Could you copy out every one of the lines below, word for word?

-- begin Records for the exercise --

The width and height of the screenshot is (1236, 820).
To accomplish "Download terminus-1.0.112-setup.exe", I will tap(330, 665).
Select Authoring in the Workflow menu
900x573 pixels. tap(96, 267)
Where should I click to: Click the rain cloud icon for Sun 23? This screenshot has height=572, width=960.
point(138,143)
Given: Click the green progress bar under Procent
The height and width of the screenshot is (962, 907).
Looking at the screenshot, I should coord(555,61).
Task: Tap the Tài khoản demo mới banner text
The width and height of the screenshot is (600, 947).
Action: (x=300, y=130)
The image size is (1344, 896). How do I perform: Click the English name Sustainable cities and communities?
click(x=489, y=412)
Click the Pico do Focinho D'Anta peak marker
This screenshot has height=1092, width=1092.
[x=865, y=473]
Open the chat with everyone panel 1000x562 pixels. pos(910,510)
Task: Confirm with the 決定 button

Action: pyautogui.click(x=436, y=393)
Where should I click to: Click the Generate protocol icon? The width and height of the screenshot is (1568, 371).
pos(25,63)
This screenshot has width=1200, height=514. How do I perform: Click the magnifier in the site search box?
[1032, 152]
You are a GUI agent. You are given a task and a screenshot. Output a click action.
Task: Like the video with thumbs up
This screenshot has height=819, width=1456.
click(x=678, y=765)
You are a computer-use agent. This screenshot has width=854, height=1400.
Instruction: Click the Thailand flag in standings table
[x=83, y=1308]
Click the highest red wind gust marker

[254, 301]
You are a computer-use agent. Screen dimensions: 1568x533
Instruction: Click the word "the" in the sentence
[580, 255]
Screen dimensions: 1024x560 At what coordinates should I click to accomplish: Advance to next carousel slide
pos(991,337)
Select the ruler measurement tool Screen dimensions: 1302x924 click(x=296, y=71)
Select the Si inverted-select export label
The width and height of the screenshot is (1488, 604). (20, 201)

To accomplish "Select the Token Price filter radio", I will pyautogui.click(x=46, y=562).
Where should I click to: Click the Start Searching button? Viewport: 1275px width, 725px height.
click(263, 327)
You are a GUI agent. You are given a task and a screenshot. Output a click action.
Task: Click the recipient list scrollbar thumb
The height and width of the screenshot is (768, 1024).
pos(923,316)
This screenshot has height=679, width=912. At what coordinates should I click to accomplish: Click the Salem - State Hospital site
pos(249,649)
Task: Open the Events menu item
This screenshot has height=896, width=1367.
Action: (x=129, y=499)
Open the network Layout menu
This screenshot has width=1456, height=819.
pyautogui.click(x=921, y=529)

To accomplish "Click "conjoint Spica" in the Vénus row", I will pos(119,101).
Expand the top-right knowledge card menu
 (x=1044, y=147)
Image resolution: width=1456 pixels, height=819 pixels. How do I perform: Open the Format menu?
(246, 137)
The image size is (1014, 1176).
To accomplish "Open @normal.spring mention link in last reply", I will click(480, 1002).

-- end Records for the exercise --

## Solved problem
The width and height of the screenshot is (1236, 820).
To accomplish "Download terminus-1.0.112-setup.exe", I will tap(330, 665).
Select Authoring in the Workflow menu
900x573 pixels. tap(96, 267)
Where should I click to: Click the rain cloud icon for Sun 23? This screenshot has height=572, width=960.
point(138,143)
Given: Click the green progress bar under Procent
The height and width of the screenshot is (962, 907).
Looking at the screenshot, I should coord(555,61).
Task: Tap the Tài khoản demo mới banner text
The width and height of the screenshot is (600, 947).
Action: (x=300, y=130)
The image size is (1344, 896). How do I perform: Click the English name Sustainable cities and communities?
click(x=489, y=412)
Click the Pico do Focinho D'Anta peak marker
This screenshot has height=1092, width=1092.
[x=865, y=473]
Open the chat with everyone panel 1000x562 pixels. pos(910,510)
Task: Confirm with the 決定 button

Action: pyautogui.click(x=436, y=393)
Where should I click to: Click the Generate protocol icon? The width and height of the screenshot is (1568, 371).
pos(25,63)
This screenshot has width=1200, height=514. How do I perform: Click the magnifier in the site search box?
[1032, 152]
You are a GUI agent. You are given a task and a screenshot. Output a click action.
Task: Like the video with thumbs up
This screenshot has height=819, width=1456.
click(x=678, y=765)
You are a computer-use agent. This screenshot has width=854, height=1400.
Instruction: Click the Thailand flag in standings table
[x=83, y=1308]
Click the highest red wind gust marker

[254, 301]
You are a computer-use agent. Screen dimensions: 1568x533
Instruction: Click the word "the" in the sentence
[580, 255]
Screen dimensions: 1024x560 At what coordinates should I click to accomplish: Advance to next carousel slide
pos(991,337)
Select the ruler measurement tool Screen dimensions: 1302x924 click(x=296, y=71)
Select the Si inverted-select export label
The width and height of the screenshot is (1488, 604). (20, 201)

To accomplish "Select the Token Price filter radio", I will pyautogui.click(x=46, y=562).
Where should I click to: Click the Start Searching button? Viewport: 1275px width, 725px height.
click(263, 327)
You are a GUI agent. You are given a task and a screenshot. Output a click action.
Task: Click the recipient list scrollbar thumb
The height and width of the screenshot is (768, 1024).
pos(923,316)
This screenshot has height=679, width=912. At what coordinates should I click to accomplish: Click the Salem - State Hospital site
pos(249,649)
Task: Open the Events menu item
This screenshot has height=896, width=1367.
Action: (x=129, y=499)
Open the network Layout menu
This screenshot has width=1456, height=819.
pyautogui.click(x=921, y=529)

To accomplish "Click "conjoint Spica" in the Vénus row", I will pos(119,101).
Expand the top-right knowledge card menu
 (x=1044, y=147)
Image resolution: width=1456 pixels, height=819 pixels. How do I perform: Open the Format menu?
(246, 137)
The image size is (1014, 1176).
To accomplish "Open @normal.spring mention link in last reply", I will click(480, 1002).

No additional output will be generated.